The Queen’s Mourning Period and Prince Philip’s Funeral Plans

The 99-year-old Duke of Edinburgh passed away “peacefully” at Windsor Castle this morning, Friday, April 9. Buckingham Palace announced, “It is with deep sorrow that Her Majesty The Queen has announced the death of her beloved husband, His Royal Highness The Prince Philip, Duke of Edinburgh.”

With the country’s affairs of state now on pause in a sign of respect, the queen will also refrain from carrying out royal duties in the days ahead. A further period of royal mourning will continue afterward for an additional 30 days, which will be reflected across royal households where guardsmen are already wearing black armbands on their tunics.

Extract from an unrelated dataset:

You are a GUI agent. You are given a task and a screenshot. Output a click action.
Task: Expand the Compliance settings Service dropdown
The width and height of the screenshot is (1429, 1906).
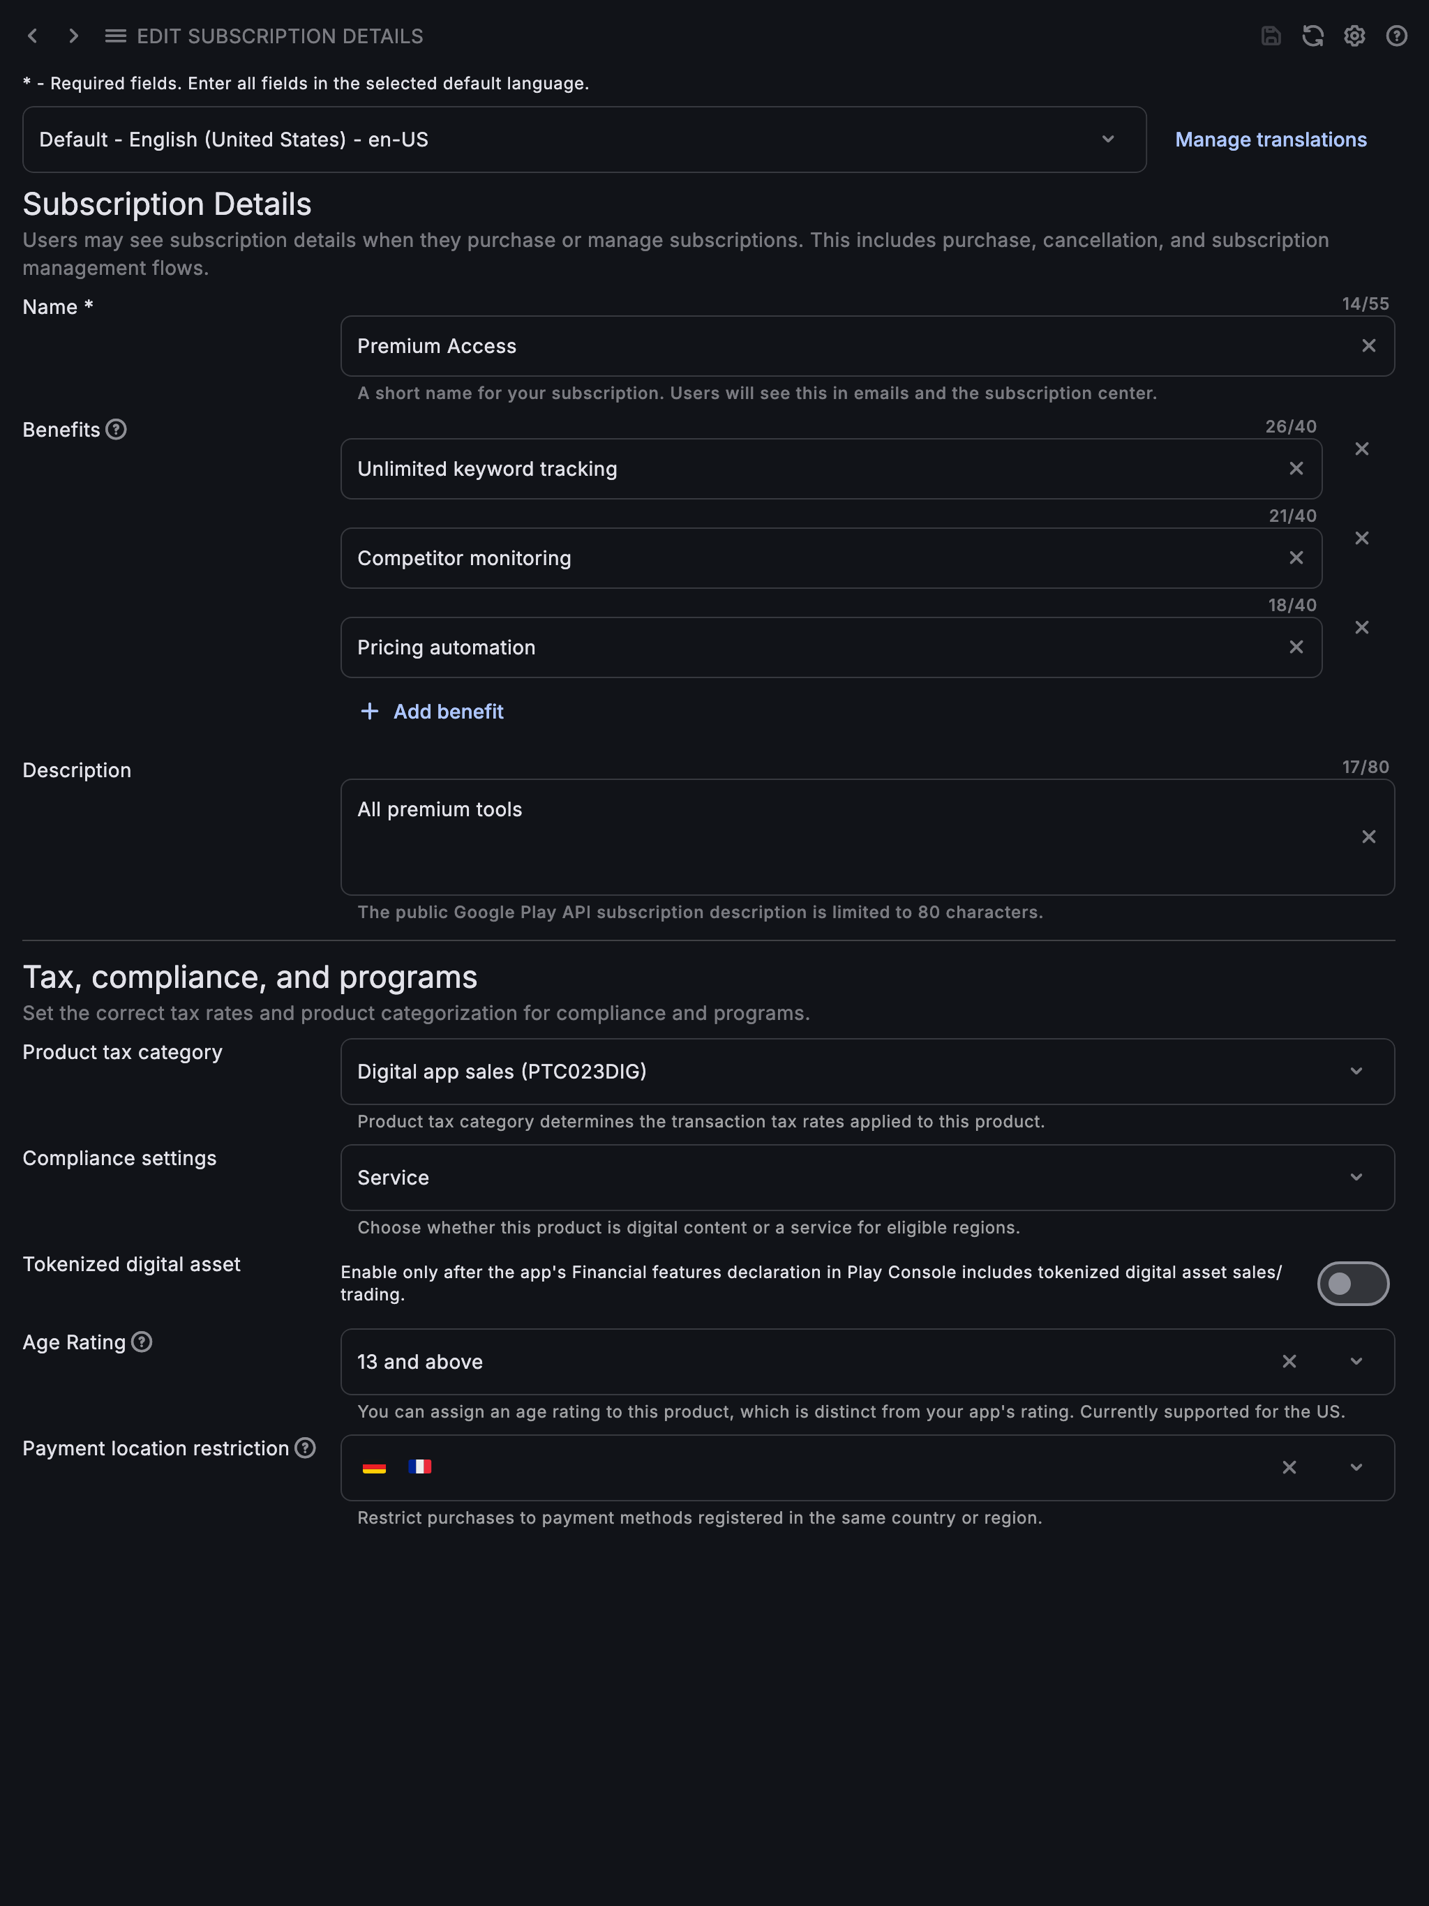tap(867, 1177)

Following in the footsteps of all royal households, national flags on government buildings are now expected to fly at half-mast. In cases where nonofficial flags, such as Pride or military-related flags, are being flown, it is expected that all will temporarily be replaced with the flags of the country until 8 a.m. on the day after the duke’s funeral.

Preparations for Prince Philip’s funeral are already underway. Famous for wanting his final departure to be a simpler affair than the state funeral he is entitled to, officials have already confirmed that the duke will have a royal ceremonial funeral.

Philip—who would have turned 100 in June—was closely involved with the arrangements for his own funeral, which are now being coordinated by the Lord Chamberlain’s Office at Buckingham Palace. Though the majority of the original plans are in place, the ongoing coronavirus pandemic means that many details will need to be modified following consultation with the government.

Rather than lying in state at Westminster Abbey, the Royal College of Arms confirms that Philip’s body—which will not be viewable to the public—will lie at St James’s Palace, where Prince Diana also lay for several days before her 1997 funeral.

It is unknown whether heads of state from Commonwealth countries will be able to attend in the same numbers due to current COVID-19 restrictions, but family and friends will all be in attendance at St George’s Chapel in Windsor Castle for the military-style funeral. Unlike other British monarchs and consorts who are buried at Westminster Abbey or St George’s Chapel, Philip’s burial will take place at a private location (possibly Frogmore Gardens on the grounds of Windsor Castle).

It is not yet known whether Prince Harry will be able to attend his grandfather’s funeral, but current travel restrictions mean that anyone who is not exempt will need to quarantine for 10 days upon arrival to the United Kingdom from the United States. It is unlikely that Meghan, Duchess of Sussex, will be able to travel, as she is currently in the late stages of pregnancy.

Due to the pandemic and the U.K. currently being under national lockdown, mourners are being “regretfully requested” to not attempt to attend or participate in any of the events that make up the funeral. The royal family has also asked well-wishers to consider making a donation to a charity instead of leaving floral tributes in memory of Prince Philip. Those who wish to leave messages can do so in an online Book of Condolence on the royal website here.